Rheumatology Flashcards
CBC in RA patients may show
anemia with normal MCV
Which finger joints are affected in RA?
MCP and PIP
Also:
Boutonnier deformity, Swan neck deformity
Baker’s cysts
C1/C2 subluxation (check before intubation!)
The single most accurate test for RA is
anti-cyclic citrulinated peptide (anti-CCP)
Felty’s syndrome consists of what three features?
RA
Splenomegaly
Neutropenia
The lowest glucose level on pleural effusion would be in cases of
RA
Standard of care for RA is
NSAIDs + DMARDs (Methotrexate is the best initial one)
If methotrexate fails in RA, add
Anti-TNF agents like infliximab
Test for Hep B and TB before starting
Patients with mild RA on hydroxychloroquine should get an annual __ exam
eye; checking for retinopathy
Alternate DMARDs like anakinra (___ receptor antagonist) and rituximab (___antibody) can be used for RA
Anakinra is an IL-1 receptor antagonist
Rituximab is an Anti CD-20 antibody (B-cells!)

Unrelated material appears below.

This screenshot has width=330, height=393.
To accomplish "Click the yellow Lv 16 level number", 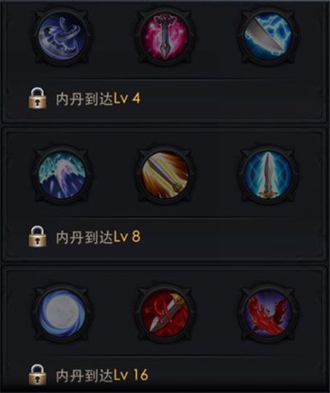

___ are a bridge to DMARD therapy for RA
Steroids. They do not change progression of disease but help in acutely ill patient with severe inflammation
The seronegative spondyloarthropathies are associated with
HLA-B27
- ankylosing spondylitis
- reactive arthritis
- psoriatic arthritis
- JRA
Young man with back pain that is worse at night and is relieved by leaning forward =
ankylosing spondylitis
The most sensitive test for ankylosing spondylitis is
Sacroiliac joint MRI (years before x-ray)
Do steroids work for ankylosing spondylitis?
NO, that’s the most common wrong answer for AS.
Treat AS with
NSAIDs
Biological agents
Sulfasalazine
Secukinumab, an IL-17 antagonist
Do not use steroids.
Asymmetric arthritis, urethritis, GI infxn history, genital lesions, conjunctivitis (KNEE, PEE, SEE)=
reactive arthritis, a/w chlamydia, shigella, salmonella, yersinia, or campylobacter
Treat reactive arthritis with
NSAIDs
Key features of psoriatric arthritis include
Nail pitting DIP involvement (unlike RA) Sausage-shaped digits (dactylitis) Enthesitis (inflammation of tendon insertion sites) Psoriasis
Treatments for psoriatic arthritis include
NSAIDs Methotrexate Infliximab Secukinumale Ustekinumab
Fever, salmon-colored rash, polyarthritis, lymphadenopathy, myalgias =
JRA
Additional criteria include HSM and elevated LFTs
Biopsy of bowel in Whipple disease shows
PAS-positive organisms on PCR
Treat with bactrim (curative!)
The most common presentation of Whipple disease is
joint pain
Also diarrhea, fat malabsorption, weight loss
OA affects the ___ joints
Distal interphalangeal joints (unlike RA)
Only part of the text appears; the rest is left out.